| Items listed in a dataset |
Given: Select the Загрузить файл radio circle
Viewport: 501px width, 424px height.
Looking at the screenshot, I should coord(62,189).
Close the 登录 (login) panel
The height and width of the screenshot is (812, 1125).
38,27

| AIM OF THE TASK |
Put these entries into a numbered list, and leave out any blank lines.

| CORRECT RESPONSE |
1. Given: Select the Загрузить файл radio circle
2. Viewport: 501px width, 424px height.
3. Looking at the screenshot, I should coord(62,189).
4. Close the 登录 (login) panel
5. The height and width of the screenshot is (812, 1125).
6. 38,27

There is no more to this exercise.